Dudaklarımı kavrarken belimi okşamayı ise ihmal etmiyordu. Yumuşak saçlarına asılırken kendimi ona bastırdım. Rüya olmasından korkarcasına hissetmek istiyordum. Sanki her an irkilerek uyanacaktım.
Fakat beni öpmeye devam ettikçe gerçek olduğunu iliklerime kadar hissettim. Pürüzsüz tenine, yanağına dokundum. Tek tük çıkan sakalları bile rahatsız etmiyordu. Yüzündeki makyaj aksa bile o hep çok yakışıklı gözüküyordu.
Hafifçe geri çekilirken mırıldandım. Göz kapaklarımı açmamıştım. "Ben seninle olmak istiyorum Rae. Fakat bu imkansız değil mi?"
Gözlerini açtığını hissederken baş parmağıyla yanağımı okşadı. "Dediğin gibi anı yaşayalım."
Yaşadık da. Gece geç saatlere kadar birbirimizden ayrılmamış, dudaklarımıza dokunmuştuk. Ta ki hava serin olup rüzgar esmeye başlayana kadar.
Otele geldiğimizde ise ondan hiç ayrılmak istememiştim. Sonuna kadar anı yaşamayı tercih ederek odanın önünde onu öpmeye başlamıştım.

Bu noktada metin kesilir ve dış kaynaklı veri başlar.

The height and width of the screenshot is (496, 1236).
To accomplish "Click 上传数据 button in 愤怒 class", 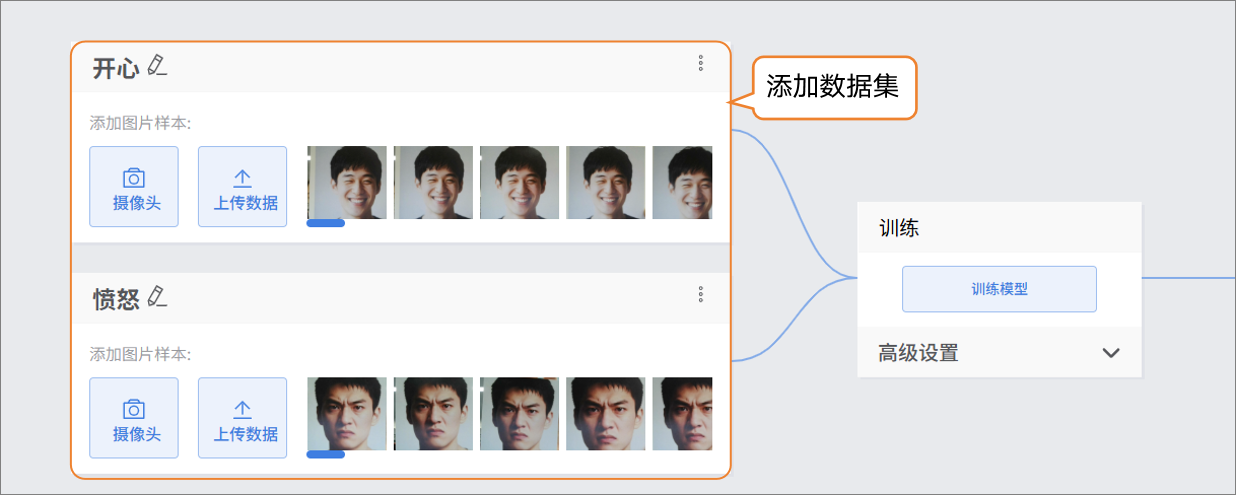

Gece boyu bu rüyadan uyanmayacaktım.
Öyle ki gittikçe öpüşlerimi derinleşmiş, beni kucağına alarak odanın içine sokmuştu. Karanlık odada loş ışığı olan gece lambası yanarken beni yatağa sırt üstü bıraktı.
Heyecandan buz kestim dedikleri bu olsa gerek üşüyordum. Onun sıcaklığına ihtiyacım vardı.
Boynuma derin bir öpücük kondurdu. "Emin misin?"
Hiç olmadığım kadar.
İlklerimi ve hayallerimi onunla yaşamak, gerçekleştirmek istiyordum.
Bugün kaçıncı kez tekrarladım bilmiyorum, ama net olabilmek adına "Anı yaşayalım." dedim ve onu öpmeye devam ettim.
Boynuna tutunurken bacaklarımın arasına girdi. Ağırlığını üzerime vermemeye çalışıyordu. Fakat cevabım üzerine boynumda derin baskılarını hissettim. Öpücükler konduruyor ve arada ince derimi dudaklarının arasında kıstırıyordu.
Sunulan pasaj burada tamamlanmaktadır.